The Omani corridor was designed to keep tankers inside Musandam territorial waters for as long as possible, limiting IRGC interdiction windows. Tehran’s answer is to park fast boats along the route and demand radio contact anyway. The implicit message: Oman can draw the lines, but Iran still decides who sails through them. That calculus holds only as long as the US Navy lets it. The Fifth Fleet hasn’t responded to the IRGC’s enforcement posture yet, but the 60 day clock is ticking.
5:50am 3 July 2026 — Khamenei funeral procession confirmed to pass through Iraq’s holiest Shia cities
Iran has confirmed that the funeral procession for the late Supreme Leader Ayatollah Ali Khamenei will pass through Najaf and Karbala in Iraq before burial at the Imam Reza Shrine in Mashhad on 9 July, The National reported. The six day ceremony begins in Tehran on 4 July with officials from roughly 40 countries expected to attend.
Routing the procession through Iraq’s Shia heartland is a deliberate projection of Iranian influence at the exact moment Tehran’s conventional military is in ruins. The regime wants the world to see crowds in Najaf and Karbala mourning its fallen leader, proving the axis of resistance still commands the street even after four months of American and Israeli strikes levelled its missile batteries, radar arrays and naval assets.
5:15am 3 July 2026 — Washington offers to unfreeze Iranian assets to head off Hormuz toll fight
The Trump administration has offered to begin releasing Iran’s frozen overseas assets to persuade Tehran to abandon its demand for Hormuz passage tolls, the Wall Street Journal reported on Thursday. Envoys Steve Witkoff and Jared Kushner travelled to Doha for talks with Qatari mediators, while Oman tabled a separate voluntary contribution model for strait services styled on the Malacca Strait system. Iran rejected the Omani framework.
The carrot is real money. Iran has roughly $100 billion locked in accounts across China, Iraq, India and Qatar, and Washington just put the keys on the table. The condition is straightforward: drop the toll demand or the funds stay frozen and the strait stays under US naval escort until Tehran signs a deal Trump can sell.

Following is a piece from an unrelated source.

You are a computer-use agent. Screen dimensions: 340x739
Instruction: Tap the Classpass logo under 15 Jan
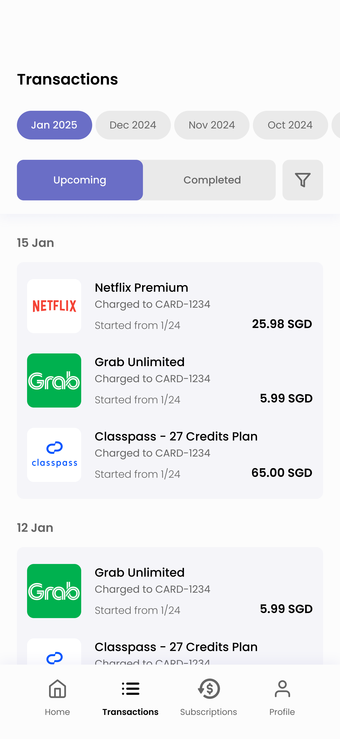pos(54,455)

4:50am 3 July 2026 — Hormuz shipping doubles in a week but stays far below pre war pace
At least 258 commercial vessels transited the Strait of Hormuz last week, nearly double the 138 recorded the week before, according to Lloyd’s List Intelligence. The rebound continued despite Iran’s retaliatory strikes on June 25 and 27, with Lloyd’s editor in chief Richard Meade noting the attacks "seem to have been forgotten."
The raw numbers tell the story. Pre war, roughly 130 ships passed through the strait every day. The entire week just managed 258. The ceasefire’s toll free window is coaxing some traffic back, but insurers, tanker operators and flag states are still pricing in the risk of a regime that mined the channel and struck shipping two weeks ago.

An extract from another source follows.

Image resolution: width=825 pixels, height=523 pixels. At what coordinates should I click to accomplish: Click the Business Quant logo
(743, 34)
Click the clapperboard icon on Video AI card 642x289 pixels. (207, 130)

1:00am 3 July 2026 — Waltz tells emergency UN session Trump’s patience with Iran is not unlimited
US Ambassador to the UN Mike Waltz warned an emergency Security Council session that Iran "cannot hold the world’s economy hostage" through its disruption of Strait of Hormuz shipping, adding that Trump’s patience with Tehran is "not unlimited" despite the 60 day diplomatic framework on offer.
"I cannot stress enough the possibility of real, transformative, positive opportunity for the nation and people of Iran is on the table. But President Trump’s patience is not unlimited."
The language tracks the leash doctrine to the letter. Sixty days of sanctions relief and open shipping is a controlled test, and Waltz just told every member of the Security Council what happens when the clock runs out.